= WHAT THE TASK ASKS =
Swap "measuring tape" for "ruler" in everything from the line containing "Task: Open the Help menu" down to the line containing "Click the 8-11" of the entries, and reproduce only those lines with nothing else altered.

-- TASK INPUT start --

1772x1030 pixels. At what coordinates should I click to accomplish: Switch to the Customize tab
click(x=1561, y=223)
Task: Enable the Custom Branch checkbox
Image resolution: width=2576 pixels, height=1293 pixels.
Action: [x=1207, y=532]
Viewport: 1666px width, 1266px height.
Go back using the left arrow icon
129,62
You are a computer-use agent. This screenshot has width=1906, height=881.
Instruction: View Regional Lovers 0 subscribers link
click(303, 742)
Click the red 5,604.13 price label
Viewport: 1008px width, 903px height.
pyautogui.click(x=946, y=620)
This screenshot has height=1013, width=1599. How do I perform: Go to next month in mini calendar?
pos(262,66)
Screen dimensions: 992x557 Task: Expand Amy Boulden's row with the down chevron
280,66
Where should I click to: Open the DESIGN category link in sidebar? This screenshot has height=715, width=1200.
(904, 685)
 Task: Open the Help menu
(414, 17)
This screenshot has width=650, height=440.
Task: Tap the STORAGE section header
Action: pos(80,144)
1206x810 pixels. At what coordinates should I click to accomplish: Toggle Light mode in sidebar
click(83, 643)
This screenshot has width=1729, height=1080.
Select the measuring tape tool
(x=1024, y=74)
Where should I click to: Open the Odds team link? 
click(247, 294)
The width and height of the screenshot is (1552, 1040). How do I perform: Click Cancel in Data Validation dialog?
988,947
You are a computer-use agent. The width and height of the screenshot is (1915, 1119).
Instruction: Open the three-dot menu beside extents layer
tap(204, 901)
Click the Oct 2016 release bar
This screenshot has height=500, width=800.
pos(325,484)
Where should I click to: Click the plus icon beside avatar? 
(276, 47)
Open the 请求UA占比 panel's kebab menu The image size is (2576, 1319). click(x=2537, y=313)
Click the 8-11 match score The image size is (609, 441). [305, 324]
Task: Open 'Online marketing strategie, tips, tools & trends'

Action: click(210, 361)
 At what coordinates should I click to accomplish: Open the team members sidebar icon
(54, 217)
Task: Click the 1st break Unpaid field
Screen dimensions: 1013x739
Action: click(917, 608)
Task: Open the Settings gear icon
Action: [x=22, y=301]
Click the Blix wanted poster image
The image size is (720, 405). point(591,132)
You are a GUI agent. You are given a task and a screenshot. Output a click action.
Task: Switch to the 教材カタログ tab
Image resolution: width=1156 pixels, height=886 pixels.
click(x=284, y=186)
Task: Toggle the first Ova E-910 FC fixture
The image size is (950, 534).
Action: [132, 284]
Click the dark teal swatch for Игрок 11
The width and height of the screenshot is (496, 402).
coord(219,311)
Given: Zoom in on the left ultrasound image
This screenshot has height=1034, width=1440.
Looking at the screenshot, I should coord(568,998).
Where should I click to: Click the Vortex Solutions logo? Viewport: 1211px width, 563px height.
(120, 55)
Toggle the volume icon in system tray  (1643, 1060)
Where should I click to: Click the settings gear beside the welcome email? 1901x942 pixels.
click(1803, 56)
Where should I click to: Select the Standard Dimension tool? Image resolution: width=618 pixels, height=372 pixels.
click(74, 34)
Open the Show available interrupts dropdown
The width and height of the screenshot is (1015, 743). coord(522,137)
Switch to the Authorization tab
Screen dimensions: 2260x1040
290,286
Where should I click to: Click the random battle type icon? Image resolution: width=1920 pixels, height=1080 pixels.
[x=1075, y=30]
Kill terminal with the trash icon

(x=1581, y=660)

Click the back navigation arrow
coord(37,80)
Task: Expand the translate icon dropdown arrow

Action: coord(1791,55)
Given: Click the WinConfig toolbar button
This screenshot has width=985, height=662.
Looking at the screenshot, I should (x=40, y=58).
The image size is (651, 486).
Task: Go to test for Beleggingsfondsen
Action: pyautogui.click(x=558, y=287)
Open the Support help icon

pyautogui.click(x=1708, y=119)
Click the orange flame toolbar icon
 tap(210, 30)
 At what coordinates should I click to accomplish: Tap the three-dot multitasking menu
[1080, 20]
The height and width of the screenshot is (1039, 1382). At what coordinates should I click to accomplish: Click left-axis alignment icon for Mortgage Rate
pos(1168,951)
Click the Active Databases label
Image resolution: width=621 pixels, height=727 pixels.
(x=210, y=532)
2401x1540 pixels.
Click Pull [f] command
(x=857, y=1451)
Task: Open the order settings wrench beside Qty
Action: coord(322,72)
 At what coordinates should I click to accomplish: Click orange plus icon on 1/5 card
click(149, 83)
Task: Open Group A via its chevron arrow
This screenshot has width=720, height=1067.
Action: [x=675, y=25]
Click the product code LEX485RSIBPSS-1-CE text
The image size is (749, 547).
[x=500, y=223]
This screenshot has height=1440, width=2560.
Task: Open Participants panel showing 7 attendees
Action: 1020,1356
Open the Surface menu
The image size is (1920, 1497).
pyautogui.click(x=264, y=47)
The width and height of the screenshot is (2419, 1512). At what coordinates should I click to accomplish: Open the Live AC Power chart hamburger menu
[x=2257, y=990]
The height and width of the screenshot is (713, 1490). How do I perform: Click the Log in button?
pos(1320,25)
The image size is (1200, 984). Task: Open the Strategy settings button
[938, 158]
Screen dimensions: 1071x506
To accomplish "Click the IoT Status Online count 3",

-- TASK INPUT end --

= PROBLEM SOLUTION =
 Task: Open the Help menu
(414, 17)
This screenshot has width=650, height=440.
Task: Tap the STORAGE section header
Action: pos(80,144)
1206x810 pixels. At what coordinates should I click to accomplish: Toggle Light mode in sidebar
click(83, 643)
This screenshot has width=1729, height=1080.
Select the ruler tool
(x=1024, y=74)
Where should I click to: Open the Odds team link? 
click(247, 294)
The width and height of the screenshot is (1552, 1040). How do I perform: Click Cancel in Data Validation dialog?
988,947
You are a computer-use agent. The width and height of the screenshot is (1915, 1119).
Instruction: Open the three-dot menu beside extents layer
tap(204, 901)
Click the Oct 2016 release bar
This screenshot has height=500, width=800.
pos(325,484)
Where should I click to: Click the plus icon beside avatar? 
(276, 47)
Open the 请求UA占比 panel's kebab menu The image size is (2576, 1319). click(x=2537, y=313)
Click the 8-11 match score The image size is (609, 441). [305, 324]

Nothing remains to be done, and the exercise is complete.